* _Record extracts_:
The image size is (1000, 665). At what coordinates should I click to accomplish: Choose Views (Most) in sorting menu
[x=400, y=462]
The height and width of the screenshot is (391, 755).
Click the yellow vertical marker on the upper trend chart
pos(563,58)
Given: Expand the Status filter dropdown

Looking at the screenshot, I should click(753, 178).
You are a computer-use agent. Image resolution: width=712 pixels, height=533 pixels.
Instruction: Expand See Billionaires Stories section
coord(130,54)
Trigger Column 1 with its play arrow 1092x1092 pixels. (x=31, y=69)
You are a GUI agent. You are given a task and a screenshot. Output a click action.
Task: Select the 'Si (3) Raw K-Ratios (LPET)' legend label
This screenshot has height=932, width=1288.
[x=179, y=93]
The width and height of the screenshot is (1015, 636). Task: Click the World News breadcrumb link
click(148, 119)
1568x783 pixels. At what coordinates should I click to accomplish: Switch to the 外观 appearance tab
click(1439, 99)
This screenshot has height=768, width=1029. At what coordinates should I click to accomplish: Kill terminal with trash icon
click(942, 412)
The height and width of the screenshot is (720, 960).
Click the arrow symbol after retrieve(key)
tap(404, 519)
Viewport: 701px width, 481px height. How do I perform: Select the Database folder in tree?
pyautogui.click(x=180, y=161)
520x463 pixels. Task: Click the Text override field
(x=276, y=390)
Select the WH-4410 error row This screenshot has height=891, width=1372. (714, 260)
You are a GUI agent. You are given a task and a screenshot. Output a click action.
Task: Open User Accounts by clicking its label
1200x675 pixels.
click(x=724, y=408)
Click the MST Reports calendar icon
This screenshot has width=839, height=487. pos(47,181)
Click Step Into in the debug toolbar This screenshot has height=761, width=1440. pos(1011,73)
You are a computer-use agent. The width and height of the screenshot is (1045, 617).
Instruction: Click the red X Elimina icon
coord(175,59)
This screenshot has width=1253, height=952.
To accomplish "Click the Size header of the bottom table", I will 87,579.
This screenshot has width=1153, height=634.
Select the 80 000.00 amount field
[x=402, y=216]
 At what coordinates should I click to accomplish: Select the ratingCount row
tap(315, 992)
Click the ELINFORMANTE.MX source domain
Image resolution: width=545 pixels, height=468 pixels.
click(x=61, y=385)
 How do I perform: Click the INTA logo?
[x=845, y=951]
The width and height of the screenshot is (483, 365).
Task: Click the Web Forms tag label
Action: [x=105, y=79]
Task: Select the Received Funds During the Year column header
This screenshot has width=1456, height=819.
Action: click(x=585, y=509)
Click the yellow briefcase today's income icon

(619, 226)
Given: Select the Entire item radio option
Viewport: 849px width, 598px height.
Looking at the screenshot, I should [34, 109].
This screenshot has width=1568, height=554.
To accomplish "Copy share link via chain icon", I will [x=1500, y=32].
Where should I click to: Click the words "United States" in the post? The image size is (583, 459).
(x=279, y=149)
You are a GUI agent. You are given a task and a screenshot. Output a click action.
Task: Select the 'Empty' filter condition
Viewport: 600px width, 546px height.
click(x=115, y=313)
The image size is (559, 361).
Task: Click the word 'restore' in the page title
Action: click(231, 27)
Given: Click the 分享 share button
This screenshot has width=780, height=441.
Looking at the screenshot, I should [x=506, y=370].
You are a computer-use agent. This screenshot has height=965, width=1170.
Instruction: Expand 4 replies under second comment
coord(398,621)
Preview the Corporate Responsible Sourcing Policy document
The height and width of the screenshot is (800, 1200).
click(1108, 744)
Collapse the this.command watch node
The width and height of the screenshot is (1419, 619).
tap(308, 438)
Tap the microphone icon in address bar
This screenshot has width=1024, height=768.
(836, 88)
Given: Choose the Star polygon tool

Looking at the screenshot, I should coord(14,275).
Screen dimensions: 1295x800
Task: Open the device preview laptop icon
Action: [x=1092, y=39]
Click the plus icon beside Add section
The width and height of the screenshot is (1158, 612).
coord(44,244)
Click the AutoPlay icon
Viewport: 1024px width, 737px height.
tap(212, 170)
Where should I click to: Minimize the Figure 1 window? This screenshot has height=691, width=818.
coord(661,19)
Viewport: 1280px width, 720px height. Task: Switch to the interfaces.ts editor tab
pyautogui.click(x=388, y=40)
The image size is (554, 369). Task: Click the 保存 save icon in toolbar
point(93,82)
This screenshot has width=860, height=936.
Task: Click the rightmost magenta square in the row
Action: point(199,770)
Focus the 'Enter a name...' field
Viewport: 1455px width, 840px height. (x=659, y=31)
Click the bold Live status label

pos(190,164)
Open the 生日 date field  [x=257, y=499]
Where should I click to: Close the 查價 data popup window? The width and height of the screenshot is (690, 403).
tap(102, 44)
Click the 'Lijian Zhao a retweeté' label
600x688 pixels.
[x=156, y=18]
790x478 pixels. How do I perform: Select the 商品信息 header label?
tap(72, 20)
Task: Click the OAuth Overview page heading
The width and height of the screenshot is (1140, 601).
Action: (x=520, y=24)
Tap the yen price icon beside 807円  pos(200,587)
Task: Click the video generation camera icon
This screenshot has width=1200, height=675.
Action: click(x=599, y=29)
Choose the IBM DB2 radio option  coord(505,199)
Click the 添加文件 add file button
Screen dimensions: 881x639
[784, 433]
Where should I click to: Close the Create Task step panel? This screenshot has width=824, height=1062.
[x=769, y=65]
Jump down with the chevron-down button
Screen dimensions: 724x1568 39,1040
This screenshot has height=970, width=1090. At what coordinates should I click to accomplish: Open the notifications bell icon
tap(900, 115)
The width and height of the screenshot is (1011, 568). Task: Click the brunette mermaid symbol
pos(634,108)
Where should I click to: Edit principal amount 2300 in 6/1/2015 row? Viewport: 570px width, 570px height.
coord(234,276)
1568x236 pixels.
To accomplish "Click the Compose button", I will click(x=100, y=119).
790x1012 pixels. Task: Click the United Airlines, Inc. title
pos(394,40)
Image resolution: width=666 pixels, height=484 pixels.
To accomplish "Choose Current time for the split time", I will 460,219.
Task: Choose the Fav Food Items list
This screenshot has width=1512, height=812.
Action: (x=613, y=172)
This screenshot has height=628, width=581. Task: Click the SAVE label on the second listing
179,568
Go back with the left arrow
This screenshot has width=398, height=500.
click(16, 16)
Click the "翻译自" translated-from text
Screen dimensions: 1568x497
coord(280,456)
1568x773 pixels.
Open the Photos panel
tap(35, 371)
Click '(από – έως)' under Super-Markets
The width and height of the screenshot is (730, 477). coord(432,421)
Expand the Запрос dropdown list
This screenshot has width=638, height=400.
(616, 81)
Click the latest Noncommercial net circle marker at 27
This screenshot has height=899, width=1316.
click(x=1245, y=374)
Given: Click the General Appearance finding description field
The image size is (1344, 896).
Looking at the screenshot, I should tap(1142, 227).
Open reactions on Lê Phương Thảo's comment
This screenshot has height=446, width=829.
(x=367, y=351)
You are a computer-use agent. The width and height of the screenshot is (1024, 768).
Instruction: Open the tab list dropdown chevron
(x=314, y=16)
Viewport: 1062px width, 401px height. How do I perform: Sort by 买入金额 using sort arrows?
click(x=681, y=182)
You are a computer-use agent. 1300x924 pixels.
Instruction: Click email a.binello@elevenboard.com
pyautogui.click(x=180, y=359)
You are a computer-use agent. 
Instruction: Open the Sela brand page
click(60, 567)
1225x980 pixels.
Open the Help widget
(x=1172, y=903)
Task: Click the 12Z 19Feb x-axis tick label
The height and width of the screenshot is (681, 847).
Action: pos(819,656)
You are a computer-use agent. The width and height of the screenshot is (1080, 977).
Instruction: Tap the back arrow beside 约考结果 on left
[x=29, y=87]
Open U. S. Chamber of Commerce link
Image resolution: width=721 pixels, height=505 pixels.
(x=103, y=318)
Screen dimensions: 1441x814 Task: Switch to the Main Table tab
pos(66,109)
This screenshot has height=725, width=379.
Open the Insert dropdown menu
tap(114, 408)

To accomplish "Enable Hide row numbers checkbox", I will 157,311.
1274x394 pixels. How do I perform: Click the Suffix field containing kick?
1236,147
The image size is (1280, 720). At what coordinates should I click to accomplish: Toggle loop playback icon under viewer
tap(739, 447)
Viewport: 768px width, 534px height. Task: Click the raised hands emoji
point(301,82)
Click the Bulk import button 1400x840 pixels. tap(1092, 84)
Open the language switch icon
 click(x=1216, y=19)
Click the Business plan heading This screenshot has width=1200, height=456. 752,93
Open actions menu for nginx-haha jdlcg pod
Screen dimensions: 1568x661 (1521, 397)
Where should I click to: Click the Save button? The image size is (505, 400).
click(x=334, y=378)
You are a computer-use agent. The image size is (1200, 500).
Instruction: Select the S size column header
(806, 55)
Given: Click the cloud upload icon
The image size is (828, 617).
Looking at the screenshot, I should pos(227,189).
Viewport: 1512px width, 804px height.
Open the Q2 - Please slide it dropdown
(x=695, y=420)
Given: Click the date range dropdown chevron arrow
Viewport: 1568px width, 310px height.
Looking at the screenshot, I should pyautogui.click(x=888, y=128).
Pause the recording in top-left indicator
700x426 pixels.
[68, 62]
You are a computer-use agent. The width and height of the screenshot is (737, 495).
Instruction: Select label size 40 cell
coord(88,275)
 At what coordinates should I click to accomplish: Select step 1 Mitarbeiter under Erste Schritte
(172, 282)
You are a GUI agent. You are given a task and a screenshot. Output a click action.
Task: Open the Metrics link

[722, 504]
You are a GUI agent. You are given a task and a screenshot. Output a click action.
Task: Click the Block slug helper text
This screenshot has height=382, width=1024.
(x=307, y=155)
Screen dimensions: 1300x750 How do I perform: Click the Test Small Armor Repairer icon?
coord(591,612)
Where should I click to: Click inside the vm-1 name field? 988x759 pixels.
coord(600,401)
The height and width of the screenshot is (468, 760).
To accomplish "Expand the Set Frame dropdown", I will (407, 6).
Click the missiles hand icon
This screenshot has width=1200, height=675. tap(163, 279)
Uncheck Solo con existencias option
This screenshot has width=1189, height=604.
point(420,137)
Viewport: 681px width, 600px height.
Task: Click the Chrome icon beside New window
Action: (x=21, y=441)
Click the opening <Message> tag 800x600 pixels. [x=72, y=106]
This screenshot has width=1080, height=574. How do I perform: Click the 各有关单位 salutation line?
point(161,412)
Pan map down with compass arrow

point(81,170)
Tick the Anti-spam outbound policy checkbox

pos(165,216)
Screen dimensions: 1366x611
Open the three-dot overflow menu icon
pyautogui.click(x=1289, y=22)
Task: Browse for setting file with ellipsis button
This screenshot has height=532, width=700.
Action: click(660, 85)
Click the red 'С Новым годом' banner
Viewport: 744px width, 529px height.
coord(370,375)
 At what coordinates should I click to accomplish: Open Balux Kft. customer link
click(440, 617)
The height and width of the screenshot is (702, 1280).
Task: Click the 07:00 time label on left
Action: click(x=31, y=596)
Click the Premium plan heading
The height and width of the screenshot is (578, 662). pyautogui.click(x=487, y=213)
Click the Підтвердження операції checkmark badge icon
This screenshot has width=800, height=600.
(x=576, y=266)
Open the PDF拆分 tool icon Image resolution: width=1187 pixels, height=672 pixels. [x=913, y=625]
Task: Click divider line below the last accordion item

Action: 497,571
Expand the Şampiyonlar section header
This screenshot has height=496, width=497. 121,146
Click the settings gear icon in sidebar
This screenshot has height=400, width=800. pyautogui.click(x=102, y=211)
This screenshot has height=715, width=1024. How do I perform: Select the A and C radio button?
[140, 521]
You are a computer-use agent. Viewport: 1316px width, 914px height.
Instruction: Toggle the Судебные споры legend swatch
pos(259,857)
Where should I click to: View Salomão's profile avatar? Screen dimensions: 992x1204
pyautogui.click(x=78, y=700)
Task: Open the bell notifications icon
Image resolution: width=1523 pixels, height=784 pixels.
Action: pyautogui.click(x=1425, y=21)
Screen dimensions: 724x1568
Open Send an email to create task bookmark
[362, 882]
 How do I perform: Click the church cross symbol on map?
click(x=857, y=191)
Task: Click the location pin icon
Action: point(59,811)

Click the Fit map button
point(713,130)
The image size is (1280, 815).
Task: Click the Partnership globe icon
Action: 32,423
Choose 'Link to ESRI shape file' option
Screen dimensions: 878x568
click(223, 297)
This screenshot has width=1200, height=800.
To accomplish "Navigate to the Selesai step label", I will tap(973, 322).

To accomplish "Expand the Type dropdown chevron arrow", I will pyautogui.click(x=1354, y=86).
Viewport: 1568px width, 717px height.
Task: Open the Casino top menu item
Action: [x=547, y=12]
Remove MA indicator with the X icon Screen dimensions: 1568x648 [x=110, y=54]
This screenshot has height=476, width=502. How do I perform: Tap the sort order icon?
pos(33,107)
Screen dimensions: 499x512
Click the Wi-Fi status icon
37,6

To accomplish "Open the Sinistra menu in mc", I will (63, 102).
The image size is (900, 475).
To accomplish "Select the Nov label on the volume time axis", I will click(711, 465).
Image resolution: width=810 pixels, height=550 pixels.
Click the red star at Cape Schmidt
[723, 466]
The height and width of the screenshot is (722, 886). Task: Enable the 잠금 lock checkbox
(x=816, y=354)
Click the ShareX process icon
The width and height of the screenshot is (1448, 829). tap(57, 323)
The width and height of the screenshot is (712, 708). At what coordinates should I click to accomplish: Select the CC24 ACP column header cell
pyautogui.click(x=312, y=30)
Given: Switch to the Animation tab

* _Task instructions_: Using the material above, gather every line that includes "axis".

* _Result_:
Task: Click the 12Z 19Feb x-axis tick label
To accomplish "Select the Nov label on the volume time axis", I will click(711, 465).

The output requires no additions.